Adland_ Searching for the Meaning of Life on a Branded Planet - James P. Othmer [114]
“The only thing we did is we refused to accept that fate and tried to do it well, even though we never did it before, and we tried different combinations,” said Barrett. “We felt that agencies weren’t formed to concentrate on one medium. We believe that digital is just another platform. In fact, anyone who considers themselves a traditional or a digital agency are just being marginalized. I mean, why would a client with substantial resources and needs want to work with an agency that has limited capabilities? To arbitrarily say we can’t do digital seemed self-defeating. At one point we were considering sub-branding, but then we just got busy, and before we knew it, 50 percent of our work was interactive.”
Because I had spent a lot of time working at places that couldn’t detect a paradigm shift if its epicenter was directly under the ergonomically perfect wheels of their Herman Miller office chairs, I asked him to elaborate on the process that led to the interactive transformation.
“We [Barrett, the co founders, Rich Silverstein and Jeff Goodby, and the partner and creative director, Steve Simpson] thought, why can’t we play? We’re relatively smart people who know how to solve problems—why can’t we do this stuff? Partly that is stubbornness, and partly it’s not wanting to go to the trouble of sub-branding ourselves. If you start doing that, they’re ultimately going to have to work together. So rather than create some clusterfuck, logistical nightmare later, why not figure it out now?
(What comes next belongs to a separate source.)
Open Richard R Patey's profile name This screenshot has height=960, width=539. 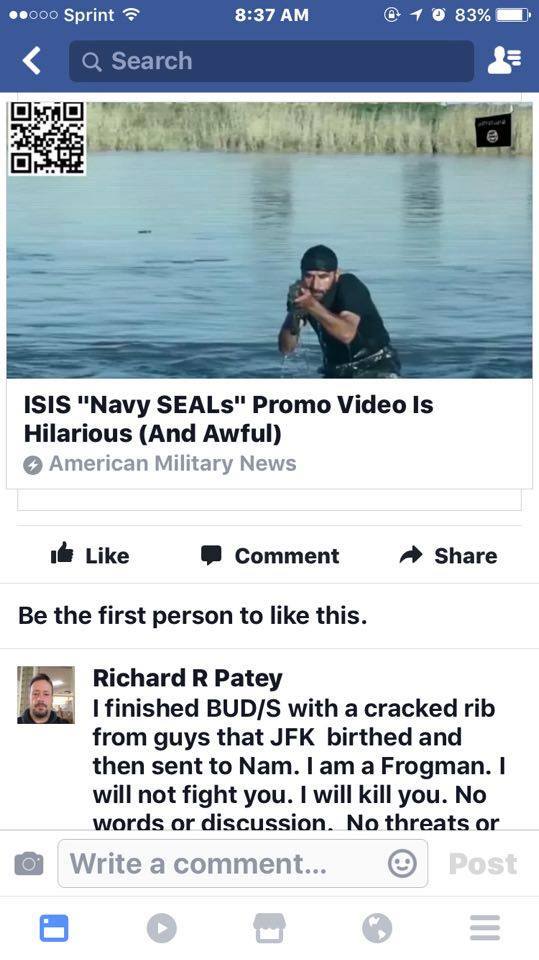(187, 678)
“What we did, and we’re still in it, is, if you’ve done terrific interactive work, we’ll hire you, but as a creative person. If you’ve done terrific television, we’ll hire you as a creative person. We made the assumption that a good creative person can get any creative challenge done.”
That’s not a particularly sexy creation story, I told him. No “aha!” moment, no proprietary process?
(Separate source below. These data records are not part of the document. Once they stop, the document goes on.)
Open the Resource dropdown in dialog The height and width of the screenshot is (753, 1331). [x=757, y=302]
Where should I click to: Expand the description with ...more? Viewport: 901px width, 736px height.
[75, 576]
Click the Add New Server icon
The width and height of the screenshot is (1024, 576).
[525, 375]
“People ask Jeff and Rich and Steve and myself, ‘How did you do it?’ and we usually answer we just came in every day and wanted to do better. None of us would be so pompous as to say we had a vision for it. Recently I was part of a workshop about the future of advertising. Everyone seemed to want to be anointed a visionary. But 99 percent of us aren’t visionaries. We get where we’re going because we dive in and enjoy it and stumble forward as we go. Just stay curious and let the business stimulate us to go forward, and if we have more success than failure, we get to be the Ad Age and Adweek and Creativity Agency of the Year.”
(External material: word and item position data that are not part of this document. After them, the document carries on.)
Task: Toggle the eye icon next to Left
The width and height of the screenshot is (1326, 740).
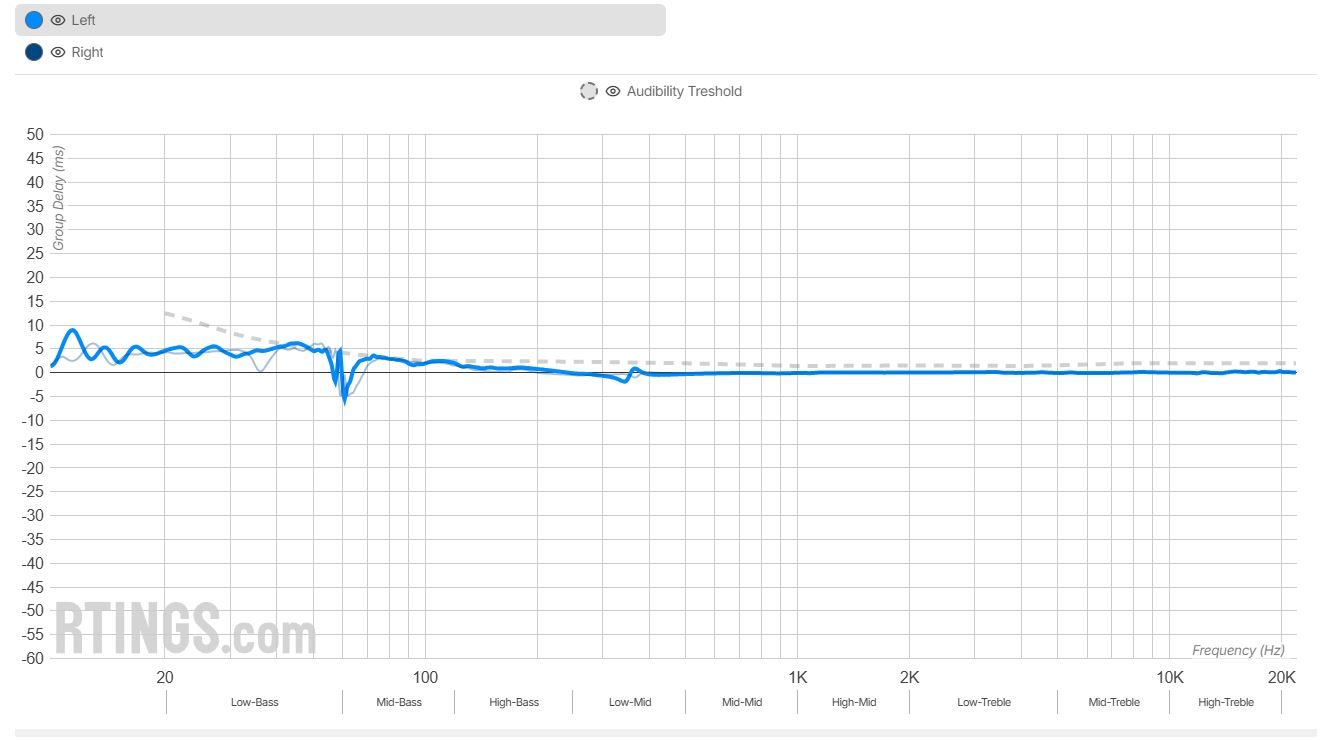Action: pos(58,20)
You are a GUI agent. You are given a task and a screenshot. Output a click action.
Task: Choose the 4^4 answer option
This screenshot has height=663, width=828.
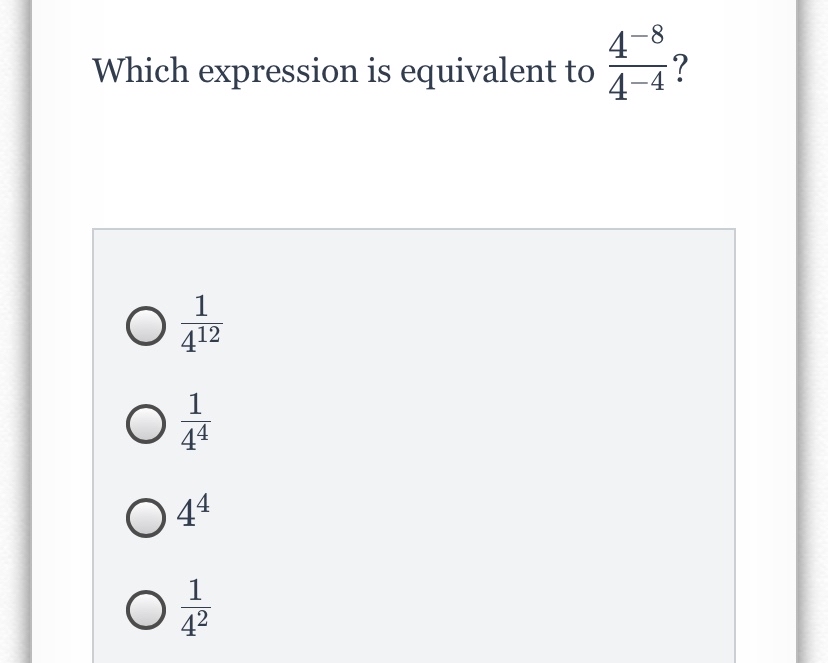click(x=145, y=517)
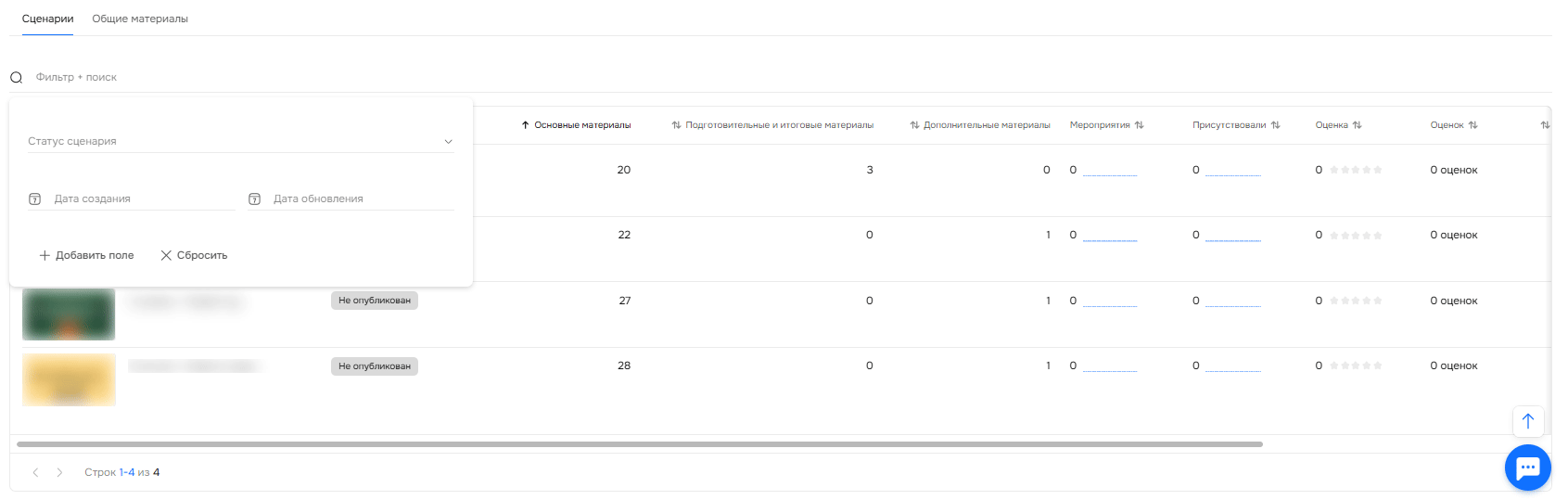Click calendar icon beside Дата обновления
This screenshot has width=1568, height=500.
point(254,199)
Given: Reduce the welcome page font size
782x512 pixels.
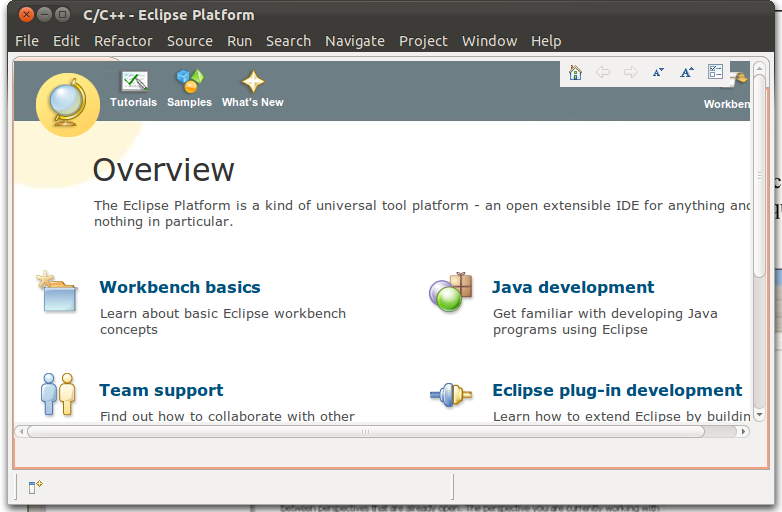Looking at the screenshot, I should (x=658, y=72).
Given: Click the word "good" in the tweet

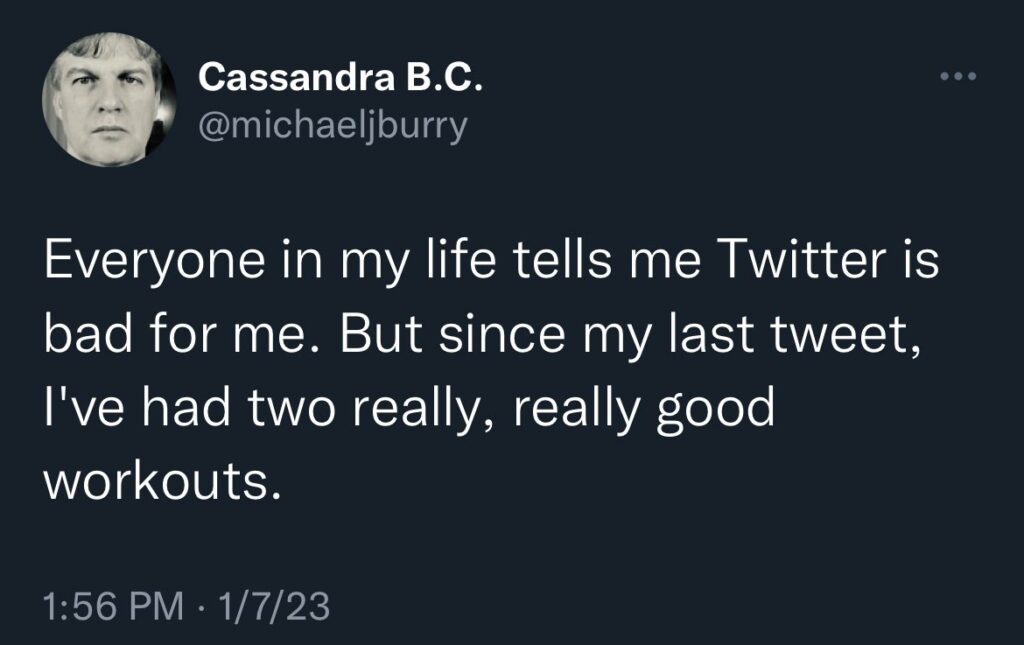Looking at the screenshot, I should tap(715, 408).
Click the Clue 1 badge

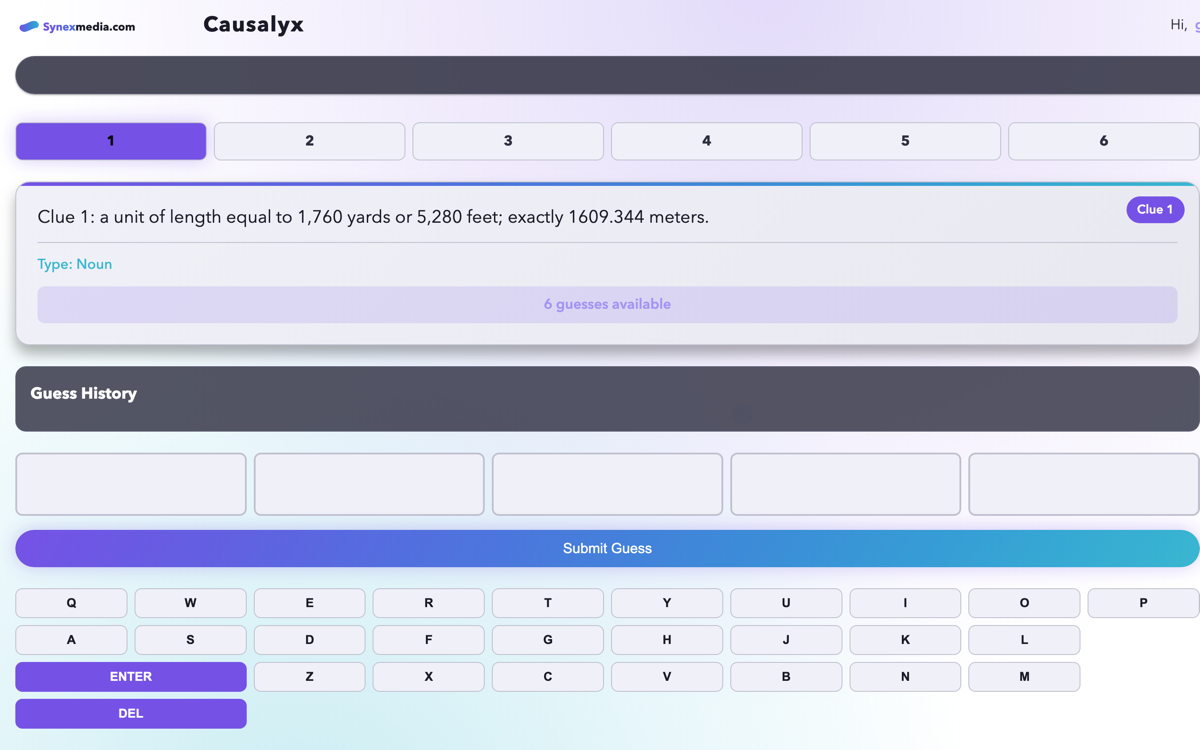(1155, 210)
Because interactive seemed to transform the industry overnight, I asked if he gave much thought to what the next big shift might be.
“None of us have the answer to what it will be like five years from now. What’s important is that we be good at it.”
Maybe this is how a small great agency becomes a big great agency, I thought. It’s led by people smart enough to admit that they don’t know when the rest of the industry seems to be drowning in its own visionspeak.
Before I left, I asked Barrett if there might be a piece of work or a campaign in progress that I could observe as a fly on the wall. “Well,” he said, “we’ve got this awesome campaign for a new-business pitch that we’re presenting in New York next week, but I can’t discuss it.” As he spoke, my eyes wandered to the tissue drawing that covered the wall behind him for the new-business pitch that they would ultimately win and that I’m still not allowed to discuss. Every few weeks Barrett will give me an update, and according to the client my fly-on-the-wall status is still pending.
A year after my first visit, I spoke with Barrett as he prepared to go to Cannes. In the interim, Goodby was again named Adweek’s Agency of the Year, and its work for Hewlett-Packard’s PC division was named Advertising Age’s Campaign of the Year.
The last thing I asked Barrett (besides for a status report on the mystery client) was, what is the most interesting trend in the industry right now?
“Don’t know that I know,” he said. “If there is one, I know I’d want to stay away from it.